Throughout many works of literature, love plays a significant role in the characters’ personalities, decisions and overall well-being. Some characters sacrifice their lives for love, some let it cloud their judgment and some even flourish in its presence. However, for some literary characters, a lack of love causes them to suffer and can lead to their ultimate demise. This week, we’ll take a look at some of those characters for whom love would have solved their problems and changed their fates entirely.

The Weekend Five: Literary Characters Whose Problems Could Have Been Solved With Love

1. Miss Havisham (Great Expectations by Charles Dickens).
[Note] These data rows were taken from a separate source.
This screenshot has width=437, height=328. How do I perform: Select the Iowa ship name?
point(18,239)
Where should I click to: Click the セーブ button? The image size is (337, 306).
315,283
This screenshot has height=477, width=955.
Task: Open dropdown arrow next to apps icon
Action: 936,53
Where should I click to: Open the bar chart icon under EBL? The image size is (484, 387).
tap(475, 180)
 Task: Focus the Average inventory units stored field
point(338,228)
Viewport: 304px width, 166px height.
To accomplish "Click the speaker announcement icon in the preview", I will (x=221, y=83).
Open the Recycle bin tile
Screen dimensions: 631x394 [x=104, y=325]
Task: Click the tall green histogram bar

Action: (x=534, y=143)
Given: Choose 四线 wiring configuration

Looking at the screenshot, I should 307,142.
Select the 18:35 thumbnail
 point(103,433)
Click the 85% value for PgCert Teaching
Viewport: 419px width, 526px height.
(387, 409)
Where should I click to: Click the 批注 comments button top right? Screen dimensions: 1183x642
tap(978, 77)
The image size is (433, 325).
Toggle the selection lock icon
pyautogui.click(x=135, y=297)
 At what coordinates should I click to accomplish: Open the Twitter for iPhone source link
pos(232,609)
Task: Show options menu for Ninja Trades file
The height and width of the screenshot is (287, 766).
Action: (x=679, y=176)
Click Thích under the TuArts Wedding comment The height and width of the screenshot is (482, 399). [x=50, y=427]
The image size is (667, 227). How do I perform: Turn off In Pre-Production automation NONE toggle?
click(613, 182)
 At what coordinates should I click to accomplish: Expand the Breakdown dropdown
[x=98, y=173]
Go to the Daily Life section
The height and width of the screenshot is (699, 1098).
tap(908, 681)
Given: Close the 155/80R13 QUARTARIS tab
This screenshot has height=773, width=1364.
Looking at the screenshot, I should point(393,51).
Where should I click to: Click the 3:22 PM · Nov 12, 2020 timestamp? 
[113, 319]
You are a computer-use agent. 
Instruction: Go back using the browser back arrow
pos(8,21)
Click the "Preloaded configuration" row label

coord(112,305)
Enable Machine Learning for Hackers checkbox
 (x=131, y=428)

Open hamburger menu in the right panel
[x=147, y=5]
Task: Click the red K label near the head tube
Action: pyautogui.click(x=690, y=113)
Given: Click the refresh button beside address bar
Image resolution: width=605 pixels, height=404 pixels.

Already a bitter old woman at the start of the novel, Miss Havisham is a spinster who has been burned. (For those of you who have read the book, I apologize for the awful double meaning here.) When she was young, Miss Havisham was left at the altar by the man she loved, and as a result, she stopped all of the clocks in her home and remained in her decaying wedding dress, the house preserved to the state it had been on her wedding day. Her coping mechanism? Miss Havisham adopts a beautiful little girl named Estella and raises her to be a heartbreaker. She teaches Estella to be cold to men and even lets her use Pip, the novel’s protagonist, for practice. Although Miss Havisham realizes the error of her ways in the very end, she still could have avoided this quest for revenge had she listened to a few Taylor Swift songs and moved on to find a new love.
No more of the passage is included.